Tuesday, February 3, 2009

Questions and comments

Re: Obama's stimulus

--It shouldn't be called a 'stimulus.' It should be called a government spending program, and conceptualized as a significant shift in the distribution of the country's wealth.

--I liked the first picture of the plan I saw, as laid out in the WSJ on January 15th. A lot of money to states, education, and infrastructure. To me it looks like a distribution of wealth in the direction that the American economy needs to re-balance things. The goals should be to push capital toward productive rather than merely financial activities, and create a viable middle-class of consumers.
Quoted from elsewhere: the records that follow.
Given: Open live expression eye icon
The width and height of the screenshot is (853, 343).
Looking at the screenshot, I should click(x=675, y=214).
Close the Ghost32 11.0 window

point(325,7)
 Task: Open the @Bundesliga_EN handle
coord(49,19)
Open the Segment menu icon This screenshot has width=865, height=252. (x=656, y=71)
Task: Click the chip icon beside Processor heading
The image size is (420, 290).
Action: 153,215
--A slightly worse plan than this first one will finally get passed. The Republicans are playing politics rather than giving good-faith arguments about the future of America. But probably we're all doing that, more or less.
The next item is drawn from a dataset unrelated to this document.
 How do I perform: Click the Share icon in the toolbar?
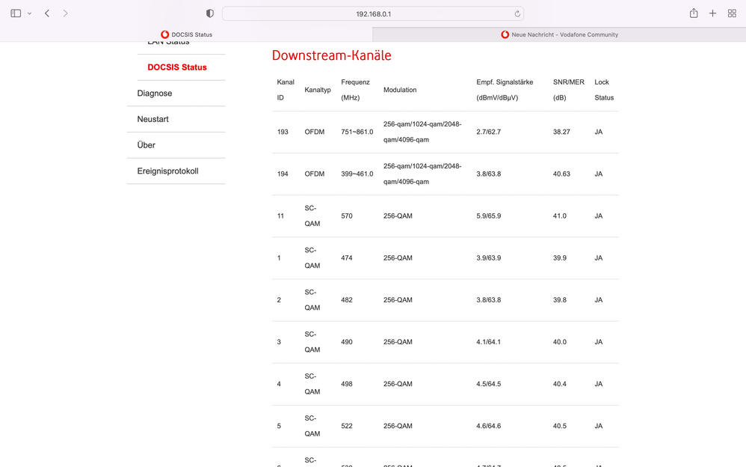(694, 13)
--We should pay for the spending program with a repeal of the Bush tax cuts, with the compromise to transition back to the Bush tax cuts within six to ten years, after necessary stabilization happens.

--Short of such new tax revenues, get ready for extremely high interest rates. The government remarkably resembles a broke entity, even though we all know it runs the world's printing presses.
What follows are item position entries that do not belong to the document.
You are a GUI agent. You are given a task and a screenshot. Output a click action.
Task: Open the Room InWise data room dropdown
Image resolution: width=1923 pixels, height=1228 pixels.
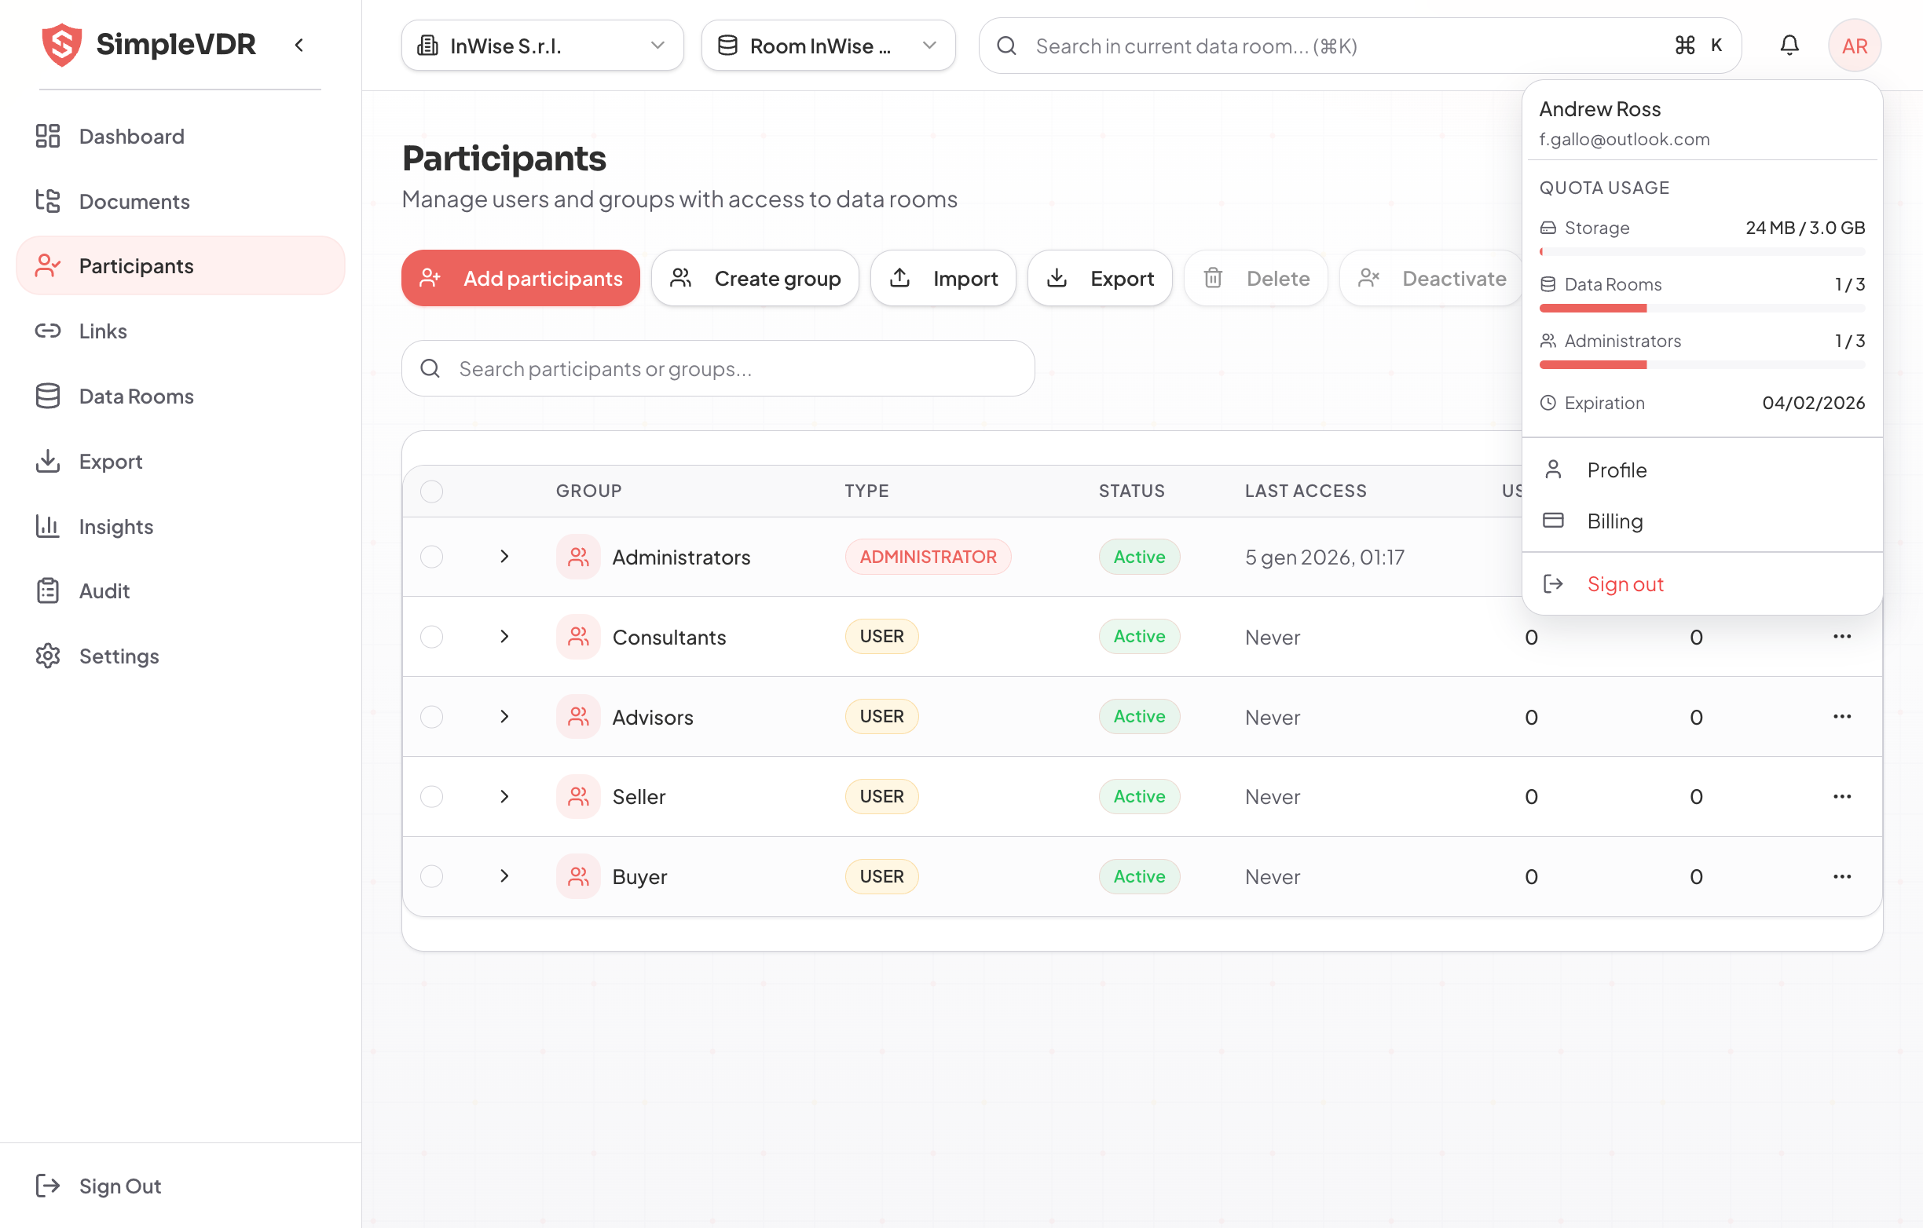tap(827, 46)
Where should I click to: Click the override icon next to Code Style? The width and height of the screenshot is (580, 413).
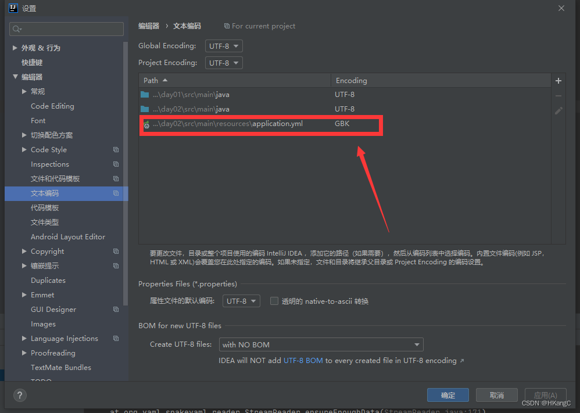[x=115, y=149]
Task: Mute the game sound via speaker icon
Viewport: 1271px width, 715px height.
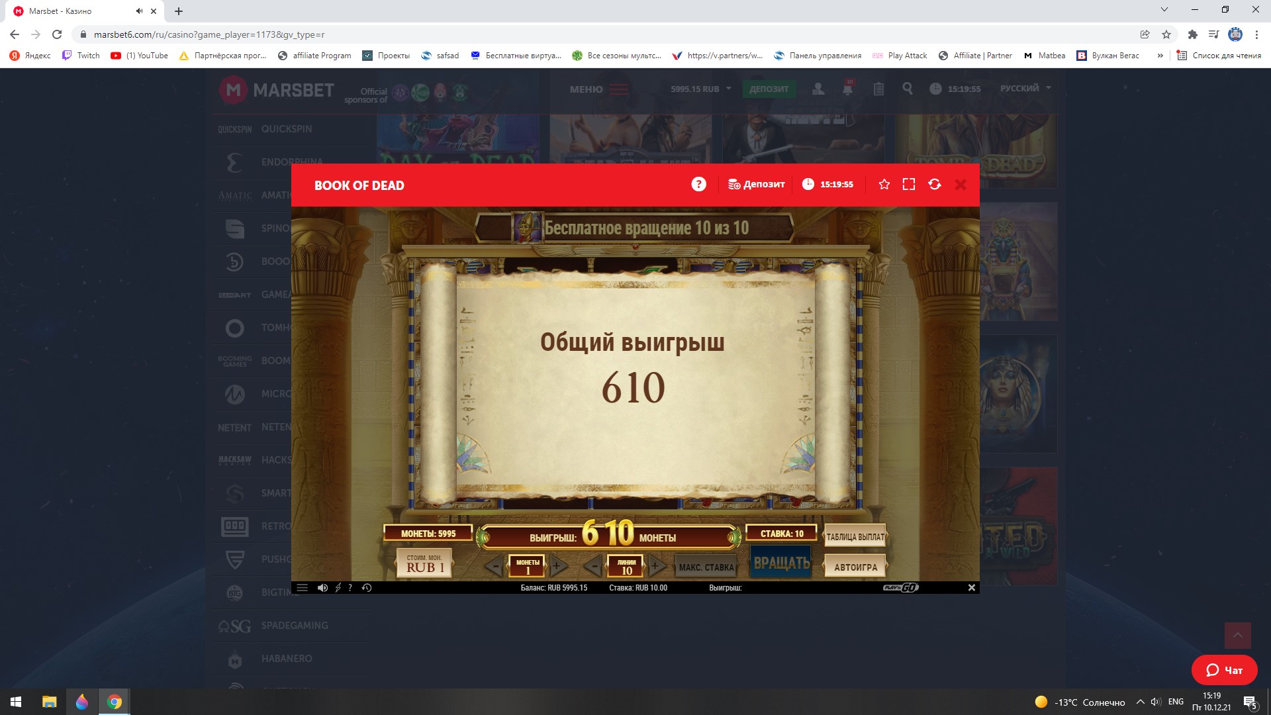Action: click(322, 588)
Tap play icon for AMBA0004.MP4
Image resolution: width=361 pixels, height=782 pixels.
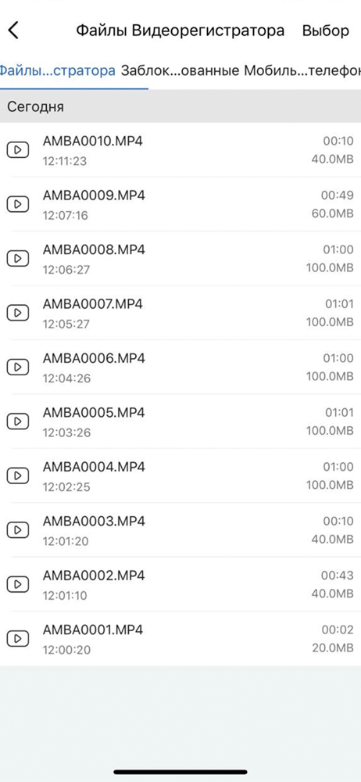(17, 475)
--This contradiction interests me. If, by the design of the system, we have all the money we need at our fingertips, why do American banks, American consumers, and the American government appear to be broke?

--Does the world live by new rules? Does our liquidity crisis mark the end of the old system?

--How can we learn a new system, when we've barely begun to understand the old one?

--Or is the American consumer still king as soon as the world recession turns around?

If so, the old system remains. If not we live in a brave, new world of consumption, in which we are no longer the king, but a powerful entity among others.